Les Pussy Riot, constitués d’un nombre variable de membres, ne sont donc pas seulement un groupe musical, mais un collectif d’art de la performancequi utilise le punk comme médium et langage pour critiquer la corruption politique, le régime de Vladimir Poutine et les rôles de genre traditionnels promus en Russie, où ils sont désormais considérés comme organisation hostile et subversive par les autorités locales. Dès le début, le collectif a choisi l’anonymat, cachant son visage derrière des accessoires aux couleurs vives et cagoule (cagoule) lors de représentations musicales ou de démonstrations.
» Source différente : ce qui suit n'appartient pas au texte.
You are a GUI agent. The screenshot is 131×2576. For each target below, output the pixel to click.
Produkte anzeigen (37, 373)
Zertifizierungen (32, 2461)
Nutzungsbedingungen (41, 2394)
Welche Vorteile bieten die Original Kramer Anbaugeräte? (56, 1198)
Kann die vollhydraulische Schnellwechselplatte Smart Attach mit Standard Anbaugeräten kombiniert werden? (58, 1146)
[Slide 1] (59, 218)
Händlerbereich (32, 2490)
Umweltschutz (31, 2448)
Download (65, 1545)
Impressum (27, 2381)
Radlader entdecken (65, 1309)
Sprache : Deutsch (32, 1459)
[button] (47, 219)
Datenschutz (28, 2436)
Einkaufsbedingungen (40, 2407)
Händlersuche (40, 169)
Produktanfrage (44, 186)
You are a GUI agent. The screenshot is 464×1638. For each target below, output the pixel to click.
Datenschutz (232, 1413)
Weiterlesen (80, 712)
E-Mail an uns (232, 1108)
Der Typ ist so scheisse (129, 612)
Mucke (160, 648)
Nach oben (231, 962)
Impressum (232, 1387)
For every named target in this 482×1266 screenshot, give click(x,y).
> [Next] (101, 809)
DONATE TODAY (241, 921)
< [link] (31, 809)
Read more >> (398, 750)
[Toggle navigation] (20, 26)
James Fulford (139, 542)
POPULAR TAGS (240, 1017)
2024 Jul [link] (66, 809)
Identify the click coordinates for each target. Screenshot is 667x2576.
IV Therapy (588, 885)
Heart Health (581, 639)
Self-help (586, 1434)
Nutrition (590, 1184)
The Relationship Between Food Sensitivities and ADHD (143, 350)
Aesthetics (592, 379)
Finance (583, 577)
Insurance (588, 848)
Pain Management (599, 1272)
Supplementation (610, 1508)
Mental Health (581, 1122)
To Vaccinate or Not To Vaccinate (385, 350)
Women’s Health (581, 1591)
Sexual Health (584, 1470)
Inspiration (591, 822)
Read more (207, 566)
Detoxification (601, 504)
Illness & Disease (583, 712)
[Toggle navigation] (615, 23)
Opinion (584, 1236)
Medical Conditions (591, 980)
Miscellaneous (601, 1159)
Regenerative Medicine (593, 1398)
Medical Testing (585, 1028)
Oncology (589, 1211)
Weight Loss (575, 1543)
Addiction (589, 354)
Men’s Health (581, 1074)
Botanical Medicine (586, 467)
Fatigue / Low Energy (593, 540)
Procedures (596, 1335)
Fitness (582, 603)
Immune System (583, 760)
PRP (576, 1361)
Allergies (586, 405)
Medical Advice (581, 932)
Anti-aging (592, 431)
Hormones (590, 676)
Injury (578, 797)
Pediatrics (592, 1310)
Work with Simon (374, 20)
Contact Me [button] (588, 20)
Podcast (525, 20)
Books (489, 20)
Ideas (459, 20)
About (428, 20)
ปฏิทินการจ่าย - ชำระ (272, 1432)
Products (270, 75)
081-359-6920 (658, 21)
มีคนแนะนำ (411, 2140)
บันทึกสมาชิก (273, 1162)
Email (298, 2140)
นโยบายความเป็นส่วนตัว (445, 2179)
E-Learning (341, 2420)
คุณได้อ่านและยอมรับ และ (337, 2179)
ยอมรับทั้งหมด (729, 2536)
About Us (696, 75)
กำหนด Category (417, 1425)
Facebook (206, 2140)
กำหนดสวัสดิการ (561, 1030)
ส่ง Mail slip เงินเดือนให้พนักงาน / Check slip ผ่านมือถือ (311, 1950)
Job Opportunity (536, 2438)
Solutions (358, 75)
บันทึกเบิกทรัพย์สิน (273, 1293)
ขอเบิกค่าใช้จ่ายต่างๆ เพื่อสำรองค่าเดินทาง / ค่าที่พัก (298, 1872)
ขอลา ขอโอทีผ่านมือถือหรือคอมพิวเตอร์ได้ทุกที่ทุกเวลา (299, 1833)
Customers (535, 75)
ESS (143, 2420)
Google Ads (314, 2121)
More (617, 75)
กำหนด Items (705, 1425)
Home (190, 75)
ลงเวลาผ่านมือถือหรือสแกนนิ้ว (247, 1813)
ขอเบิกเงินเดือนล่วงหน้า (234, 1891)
Pas tant pour se protéger des conséquences, mais pour souligner que le message est plus grand que les individus qui le portent.
Le racines culturelles du collectif ils s’enracinent dans deux traditions distinctes : celle anglo-saxonne du mouvement Grrrl anti-émeute, née dans les années 90 (la scène hardcore punk féministe aux États-Unis, liée à des groupes comme Bikini Kill et Sleater-Kinney), et celle de Filles de guérillale collectif d’activistes américaines qui dénoncent depuis 1985 le sexisme dans le monde de l’art à l’aide de masques de gorilles. Parmi les influences, celles de personnalités comme l’écrivaine féministe française ne manquent pas. Simone de Beauvoir et la théorie du « genre performatif » Judith Butlerselon lequel le genre n’est pas un fait figé, mais quelque chose qui est « agi » et construit par des actes répétés.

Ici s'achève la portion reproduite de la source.